![Top <](./images/watsonxdata.png "watsonxdata")

# Presto Magic Commands
Presto Magic commands make it easy to run SQL in cells in your Jupyter Notebook as is, without any Python code. This notebook shows how to enable this feature for watsonx.data and provides some examples of its use.

## Import Presto Magic Commands
The SQL code tutorials for Presto rely on a Jupyter notebook extension, commonly referred to as a "magic" command. The beginning of any notebook will require the following command which will load the extension and allow the remainder of the notebook to use the `%sql` magic command. Use the Run button or Shift-Enter to run the code in the next cell.

In [None]:
%run presto.ipynb

The `%run` command will insert the contents of the `presto.ipynb` notebook into this notebook. The `presto` file contains a number of Python commands that provide an interface between the `%sql` syntax and the actual SQL that is presented to the Presto database engine. You can edit the `presto.ipynb` notebook like any other file to see how the magic command is implemented. 

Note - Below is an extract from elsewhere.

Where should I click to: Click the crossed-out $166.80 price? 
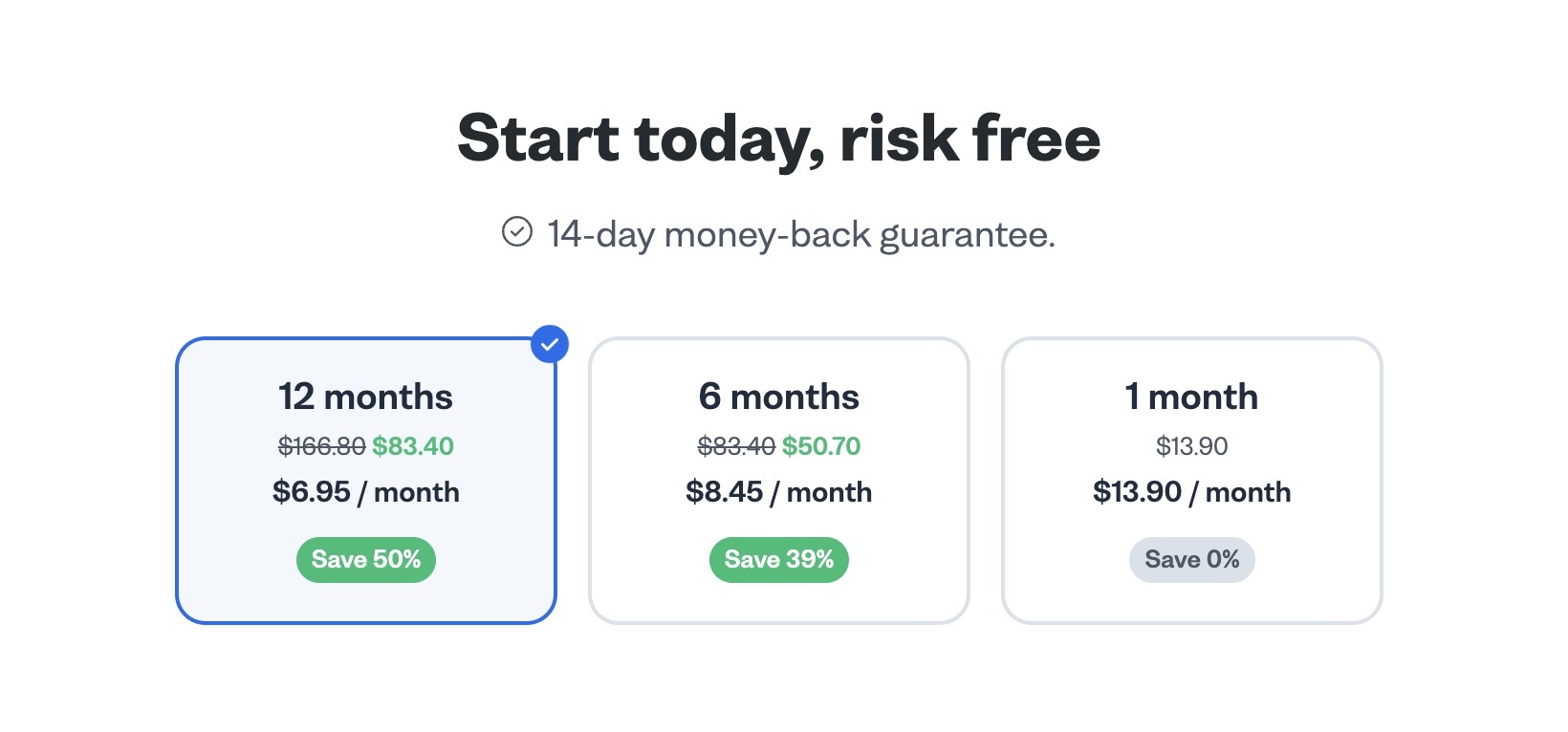(x=321, y=446)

After loading the presto notebook, all sql commands will use the `%sql` magic command syntax to issue commands against the watsonx.data Presto database. The magic command code is using a combination of the prestodb driver, SQLAlchemy, DBAPI, and Pandas dataframes. Note that this version of the SQL magic command extension does not understand all of the Presto SQL dialect. It is sufficient to run the examples in the notebook however.

## An Introduction to Magic Commands
Magic commands are a feature of Jupyter notebooks. Think of these commands as special routines that take your input and execute some logic against it. There are many types of magic commands available, including ones that allow notebooks to run system commands, time statement execution and other utility functions. The `%sql` command removes the need to understand the underlying Python, Pandas, PrestoDB, DBAPI and SQLAlchemy code. 

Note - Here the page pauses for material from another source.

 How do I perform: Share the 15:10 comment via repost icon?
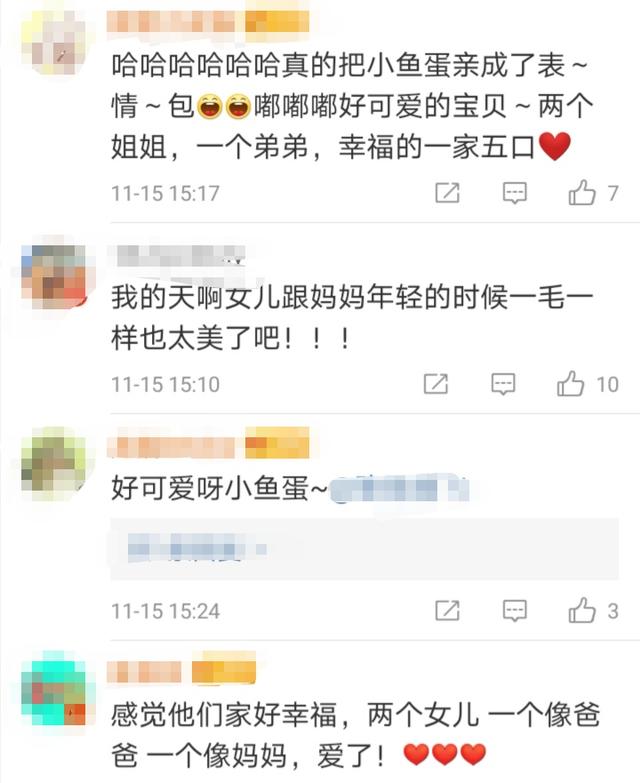tap(435, 384)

There are two forms of `%sql` command. The single `%` version of the command requires that the entire SQL statement remain on one line. You can extend the line by using the Python continuation character at the end of each line `\` but that can become tedious on large blocks of code.

Use the single form of the `%sql` command when:
* The SQL is short
* You need to use Python variables
* You need to save the output

#### Simple SQL statement

An example of a simple SQL statement:
```sql
%sql select count(*) from tiny.customer
```
Presto SQL can have a semicolon `;` at the end of each statement. The magic command only allows multiple statements in a `%%sql` block.

```sql
%%sql
DROP TABLE IF EXISTS CUSTOMER;
CREATE TABLE CUSTOMER ....;
```

#### Continuation Character

You can also use the `\` character to extend the SQL beyond one line.
```sql
%sql select city, lastname \
       from tiny.customer \
     order by city, lastname
```

#### SQL Block

The previous statement would have be easier to read and type by using the cell version of the `%%sql` command.
```sql
%%sql
  select city, lastname
    from tiny.customer
  order by city, lastname
```
There is less chance of forgetting the `\` at the end of each line of SQL. Note that only one SQL statement is allowed in `%sql` command, but multiple SQL statements, separated with semi-colons, is permitted with the `%%sql` command.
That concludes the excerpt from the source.